→ **WHAT IS BEING ASKED**: Which lines to output? The line containing "Task: Sort by" and every line after it in the data below, each copied exactly.

::: RECORDS

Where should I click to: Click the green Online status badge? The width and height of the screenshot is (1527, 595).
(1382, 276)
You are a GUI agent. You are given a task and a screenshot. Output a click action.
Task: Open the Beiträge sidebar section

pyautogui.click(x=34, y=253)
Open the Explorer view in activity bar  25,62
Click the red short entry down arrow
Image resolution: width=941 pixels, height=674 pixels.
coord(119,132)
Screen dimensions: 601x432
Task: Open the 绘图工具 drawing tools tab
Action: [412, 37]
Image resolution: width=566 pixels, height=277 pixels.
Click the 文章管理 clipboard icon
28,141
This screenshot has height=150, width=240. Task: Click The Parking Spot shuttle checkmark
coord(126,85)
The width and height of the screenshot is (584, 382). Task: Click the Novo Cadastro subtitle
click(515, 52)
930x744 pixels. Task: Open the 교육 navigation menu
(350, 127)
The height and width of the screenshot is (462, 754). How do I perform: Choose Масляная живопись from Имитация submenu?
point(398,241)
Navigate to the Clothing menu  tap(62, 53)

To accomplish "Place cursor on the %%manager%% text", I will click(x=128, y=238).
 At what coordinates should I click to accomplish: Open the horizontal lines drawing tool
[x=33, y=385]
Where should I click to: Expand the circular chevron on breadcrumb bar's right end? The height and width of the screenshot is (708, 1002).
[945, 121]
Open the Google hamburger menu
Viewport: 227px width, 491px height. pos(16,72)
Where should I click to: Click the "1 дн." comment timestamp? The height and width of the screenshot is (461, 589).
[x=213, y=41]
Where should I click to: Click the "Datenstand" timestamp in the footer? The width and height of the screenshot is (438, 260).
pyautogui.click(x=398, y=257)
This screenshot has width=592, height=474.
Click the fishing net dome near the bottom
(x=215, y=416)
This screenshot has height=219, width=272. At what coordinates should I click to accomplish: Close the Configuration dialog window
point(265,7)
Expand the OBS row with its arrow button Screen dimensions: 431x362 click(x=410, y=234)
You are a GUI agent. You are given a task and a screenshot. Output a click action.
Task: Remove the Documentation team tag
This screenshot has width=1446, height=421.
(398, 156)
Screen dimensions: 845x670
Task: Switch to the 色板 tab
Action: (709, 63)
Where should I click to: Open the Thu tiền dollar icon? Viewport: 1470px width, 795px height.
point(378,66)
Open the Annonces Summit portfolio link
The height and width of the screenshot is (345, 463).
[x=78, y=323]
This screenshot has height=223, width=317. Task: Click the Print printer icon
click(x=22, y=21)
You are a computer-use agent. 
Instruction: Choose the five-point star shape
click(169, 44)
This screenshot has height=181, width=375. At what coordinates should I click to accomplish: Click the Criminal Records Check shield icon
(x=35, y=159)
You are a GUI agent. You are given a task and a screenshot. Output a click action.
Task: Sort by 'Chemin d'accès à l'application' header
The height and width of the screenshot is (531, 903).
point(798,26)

::::::

→ **WRITTEN RESPONSE**:
Task: Sort by 'Chemin d'accès à l'application' header
The height and width of the screenshot is (531, 903).
point(798,26)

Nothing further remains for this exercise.